Thursday, January 12, 2017

TRULY GONE&FORGOTTEN : LUCKYMAN

We get it, you vape.

Superheroes have begun careers on lesser gimmicks than sailor Danny Barr, but not by much. While other characters, boasting as little as a knowledge of boxing or a few years with a Far Eastern temple and their arcane martial secrets, at least had a backstory going for them, Danny Barr -- a.k.a. Luckyman (he was!) -- didn't even have that.

What did he have? He was pretty lucky pretty much I guess its fair to say. It's not the greatest endorsement in the history of comics, but it works for him.

How did your luck get you into that situation in the first place?
A Cambridge House character who'd originally appeared in Star-Studded Comics (and later was part of the inventory stock reprinted in Gold Medal Comics), Luckyman's sole adventure is a litany of fortunate happenstance and an obsession with a chicken's wishbone which he carries on him at all times.

Besides a handful of interior bird garbage, Barr gets around with a typical sailor's suit, a black domino mask, and unsightly yellow stains on his fingertips which, judging by the amount he smokes in this story alone, can probably be seen from space. Hey, I wonder if he smokes Lucky Strikes? Hanh? Hanh? Get it? Because he's, he's lucky, you see? Ahhhhh, you guys...

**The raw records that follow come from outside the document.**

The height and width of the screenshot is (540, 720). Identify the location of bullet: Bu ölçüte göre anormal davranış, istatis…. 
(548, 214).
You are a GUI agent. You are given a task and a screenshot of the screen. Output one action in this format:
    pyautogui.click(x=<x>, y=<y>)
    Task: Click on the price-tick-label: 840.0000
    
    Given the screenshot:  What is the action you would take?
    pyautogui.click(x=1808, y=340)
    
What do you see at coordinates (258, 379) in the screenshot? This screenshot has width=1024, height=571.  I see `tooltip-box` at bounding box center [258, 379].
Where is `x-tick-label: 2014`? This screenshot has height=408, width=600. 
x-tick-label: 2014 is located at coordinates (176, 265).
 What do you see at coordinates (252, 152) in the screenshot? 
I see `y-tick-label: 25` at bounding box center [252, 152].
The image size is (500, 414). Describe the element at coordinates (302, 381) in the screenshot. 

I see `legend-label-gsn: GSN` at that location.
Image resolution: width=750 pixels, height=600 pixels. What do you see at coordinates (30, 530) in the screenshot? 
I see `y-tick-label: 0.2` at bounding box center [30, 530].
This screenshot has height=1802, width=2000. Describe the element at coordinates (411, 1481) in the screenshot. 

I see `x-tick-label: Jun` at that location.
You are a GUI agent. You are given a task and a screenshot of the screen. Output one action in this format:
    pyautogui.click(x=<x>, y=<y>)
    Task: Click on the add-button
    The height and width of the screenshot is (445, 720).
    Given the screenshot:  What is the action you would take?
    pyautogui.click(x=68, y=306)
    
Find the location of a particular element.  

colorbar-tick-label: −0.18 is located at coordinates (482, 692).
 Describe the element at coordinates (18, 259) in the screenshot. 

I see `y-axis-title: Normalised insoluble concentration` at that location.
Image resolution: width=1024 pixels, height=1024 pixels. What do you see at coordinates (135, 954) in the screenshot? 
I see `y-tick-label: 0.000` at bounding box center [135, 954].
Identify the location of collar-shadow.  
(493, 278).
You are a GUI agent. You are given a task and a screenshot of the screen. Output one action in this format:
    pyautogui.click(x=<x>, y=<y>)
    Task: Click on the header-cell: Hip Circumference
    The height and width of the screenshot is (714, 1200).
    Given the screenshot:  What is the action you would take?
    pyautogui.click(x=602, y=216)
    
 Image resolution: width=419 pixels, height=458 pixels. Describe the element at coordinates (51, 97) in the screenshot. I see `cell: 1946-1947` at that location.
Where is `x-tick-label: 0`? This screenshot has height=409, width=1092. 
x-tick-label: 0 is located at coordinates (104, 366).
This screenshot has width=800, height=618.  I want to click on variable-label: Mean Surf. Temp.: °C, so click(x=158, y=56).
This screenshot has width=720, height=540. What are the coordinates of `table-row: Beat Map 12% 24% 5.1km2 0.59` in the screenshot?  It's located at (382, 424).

Luck comes in big and small forms for Luckyman as he investigates a chain of insurance fraud on the high seas. In order: He seems to admit that his wishbone speaks to him, makes a lucky flip of a coin, has his ropes dragged and cut by a ship's motor while he's unconscious underwater (how, um ... how lucky of him), then cuts his wrists free with a nearby tin can that also happens to have an important piece of clue-bearing paper lying nearby, lands a plane in a storm right next to the ship he's investigating and then a guy gets burned to a millions pieces of ash because of acid that was meant to destroy Luckyman but, you know, luck.

Whatever the case, he manages to figure out the crime and see to it that everyone involved is arrested or, you know, horribly burned. Seems like real luck would be that the criminal enterprise in question would fail in the first place and we'd all be better off. Just playing Devil's Advocate.

Still, with a little backstory and some higher stakes, it could have been an entertaining repeat feature worth returning to. Hell, it could have made a pretty passable noir/comic tale, a la Midnight and many of the Spirits. Never came through, though. I guess it just wasn't his ... night LUCK! LUCK! I meant to say it wasn't his luck, not his night. Sorry, sorry everyone, can we start this one over?

"And my hip bone told me it was connected to my thigh bone!"